Task objective —
Only one stretch of the data is wanted: the line containing "Click the background Continue arrow button", the line containing "has width=1429, height=777.", and every line between them, copied exactly.

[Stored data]
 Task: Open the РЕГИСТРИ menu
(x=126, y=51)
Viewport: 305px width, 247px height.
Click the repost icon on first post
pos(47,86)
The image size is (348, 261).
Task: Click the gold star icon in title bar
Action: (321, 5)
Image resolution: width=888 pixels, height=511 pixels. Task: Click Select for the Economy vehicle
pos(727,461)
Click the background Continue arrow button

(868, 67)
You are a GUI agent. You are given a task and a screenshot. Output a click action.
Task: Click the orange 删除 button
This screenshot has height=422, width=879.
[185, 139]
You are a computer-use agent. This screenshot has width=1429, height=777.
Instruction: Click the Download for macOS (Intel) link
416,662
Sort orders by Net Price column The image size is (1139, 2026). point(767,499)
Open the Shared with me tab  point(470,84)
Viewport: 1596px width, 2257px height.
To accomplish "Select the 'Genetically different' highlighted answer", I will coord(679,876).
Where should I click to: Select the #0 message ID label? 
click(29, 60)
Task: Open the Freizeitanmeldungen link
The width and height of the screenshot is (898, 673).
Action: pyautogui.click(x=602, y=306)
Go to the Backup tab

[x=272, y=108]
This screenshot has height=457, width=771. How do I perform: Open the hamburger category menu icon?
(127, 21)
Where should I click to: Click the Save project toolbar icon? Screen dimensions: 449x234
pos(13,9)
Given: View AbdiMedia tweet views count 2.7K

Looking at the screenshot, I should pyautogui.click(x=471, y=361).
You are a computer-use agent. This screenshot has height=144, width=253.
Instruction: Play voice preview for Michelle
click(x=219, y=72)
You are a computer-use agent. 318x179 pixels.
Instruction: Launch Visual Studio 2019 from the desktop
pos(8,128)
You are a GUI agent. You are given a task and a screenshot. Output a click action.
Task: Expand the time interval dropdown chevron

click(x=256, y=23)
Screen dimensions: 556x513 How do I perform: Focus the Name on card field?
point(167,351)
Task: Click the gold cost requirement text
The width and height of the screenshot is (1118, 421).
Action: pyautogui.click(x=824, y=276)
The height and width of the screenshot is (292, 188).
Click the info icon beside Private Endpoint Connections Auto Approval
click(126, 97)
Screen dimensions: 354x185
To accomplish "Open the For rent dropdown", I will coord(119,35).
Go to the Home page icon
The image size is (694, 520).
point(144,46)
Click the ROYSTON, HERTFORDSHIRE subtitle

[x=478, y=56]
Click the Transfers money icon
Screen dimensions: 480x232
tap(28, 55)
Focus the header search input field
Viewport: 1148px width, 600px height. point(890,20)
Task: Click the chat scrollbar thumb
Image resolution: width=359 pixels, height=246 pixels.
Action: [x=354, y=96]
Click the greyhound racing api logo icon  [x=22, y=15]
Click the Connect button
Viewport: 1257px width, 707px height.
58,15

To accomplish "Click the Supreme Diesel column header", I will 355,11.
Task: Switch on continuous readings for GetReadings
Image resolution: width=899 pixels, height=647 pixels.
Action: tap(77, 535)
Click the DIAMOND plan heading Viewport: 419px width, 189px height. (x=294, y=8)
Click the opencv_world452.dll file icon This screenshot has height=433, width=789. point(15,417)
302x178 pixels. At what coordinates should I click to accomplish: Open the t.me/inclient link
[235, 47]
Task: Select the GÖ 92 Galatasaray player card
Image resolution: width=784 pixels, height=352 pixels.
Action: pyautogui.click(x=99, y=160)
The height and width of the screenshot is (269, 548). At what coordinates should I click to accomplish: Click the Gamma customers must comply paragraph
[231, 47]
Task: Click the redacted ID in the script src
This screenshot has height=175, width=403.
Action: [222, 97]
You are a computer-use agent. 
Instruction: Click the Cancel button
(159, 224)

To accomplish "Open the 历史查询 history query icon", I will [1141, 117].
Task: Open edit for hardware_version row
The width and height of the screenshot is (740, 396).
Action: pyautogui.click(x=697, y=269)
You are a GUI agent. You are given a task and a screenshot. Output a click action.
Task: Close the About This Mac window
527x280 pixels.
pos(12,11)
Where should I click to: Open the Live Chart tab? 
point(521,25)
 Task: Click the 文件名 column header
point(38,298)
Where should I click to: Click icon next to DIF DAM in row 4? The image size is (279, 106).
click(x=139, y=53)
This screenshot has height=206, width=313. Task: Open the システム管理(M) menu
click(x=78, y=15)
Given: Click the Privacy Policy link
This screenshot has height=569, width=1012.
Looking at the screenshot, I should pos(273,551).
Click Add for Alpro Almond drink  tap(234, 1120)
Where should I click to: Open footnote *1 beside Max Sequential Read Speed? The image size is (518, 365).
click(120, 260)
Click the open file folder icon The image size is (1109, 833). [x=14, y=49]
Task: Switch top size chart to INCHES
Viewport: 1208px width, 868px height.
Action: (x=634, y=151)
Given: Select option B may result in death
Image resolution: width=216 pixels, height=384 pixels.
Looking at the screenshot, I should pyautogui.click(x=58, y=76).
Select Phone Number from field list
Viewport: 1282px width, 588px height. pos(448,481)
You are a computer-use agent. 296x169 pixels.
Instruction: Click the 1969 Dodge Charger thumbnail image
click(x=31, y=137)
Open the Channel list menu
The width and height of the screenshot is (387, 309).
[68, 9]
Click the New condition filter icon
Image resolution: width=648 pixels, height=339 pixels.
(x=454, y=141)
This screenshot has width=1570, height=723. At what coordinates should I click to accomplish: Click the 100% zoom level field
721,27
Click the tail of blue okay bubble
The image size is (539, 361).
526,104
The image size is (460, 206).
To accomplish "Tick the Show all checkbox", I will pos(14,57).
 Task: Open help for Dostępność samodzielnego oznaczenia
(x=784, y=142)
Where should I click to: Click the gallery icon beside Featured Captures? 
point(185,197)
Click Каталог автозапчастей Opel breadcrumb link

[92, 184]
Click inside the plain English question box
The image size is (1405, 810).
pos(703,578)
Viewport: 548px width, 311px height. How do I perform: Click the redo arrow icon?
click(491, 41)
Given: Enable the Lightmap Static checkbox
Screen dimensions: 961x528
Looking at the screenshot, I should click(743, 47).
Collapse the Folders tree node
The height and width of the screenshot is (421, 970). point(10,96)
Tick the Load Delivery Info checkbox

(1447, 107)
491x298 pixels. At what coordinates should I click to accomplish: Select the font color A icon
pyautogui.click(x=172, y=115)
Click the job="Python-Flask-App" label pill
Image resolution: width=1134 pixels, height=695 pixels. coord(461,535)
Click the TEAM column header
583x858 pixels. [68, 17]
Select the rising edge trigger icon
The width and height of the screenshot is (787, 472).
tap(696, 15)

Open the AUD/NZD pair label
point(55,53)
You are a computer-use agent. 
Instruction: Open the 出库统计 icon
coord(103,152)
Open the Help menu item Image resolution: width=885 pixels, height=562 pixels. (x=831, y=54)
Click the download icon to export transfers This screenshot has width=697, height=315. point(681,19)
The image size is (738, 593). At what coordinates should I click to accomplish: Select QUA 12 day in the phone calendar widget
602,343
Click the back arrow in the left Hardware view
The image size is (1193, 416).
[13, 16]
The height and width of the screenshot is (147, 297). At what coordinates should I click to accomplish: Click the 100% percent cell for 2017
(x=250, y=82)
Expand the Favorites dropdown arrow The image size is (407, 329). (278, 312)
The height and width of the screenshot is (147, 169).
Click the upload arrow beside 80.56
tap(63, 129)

Written response —
Click the background Continue arrow button

(868, 67)
You are a GUI agent. You are given a task and a screenshot. Output a click action.
Task: Click the orange 删除 button
This screenshot has height=422, width=879.
[185, 139]
You are a computer-use agent. This screenshot has width=1429, height=777.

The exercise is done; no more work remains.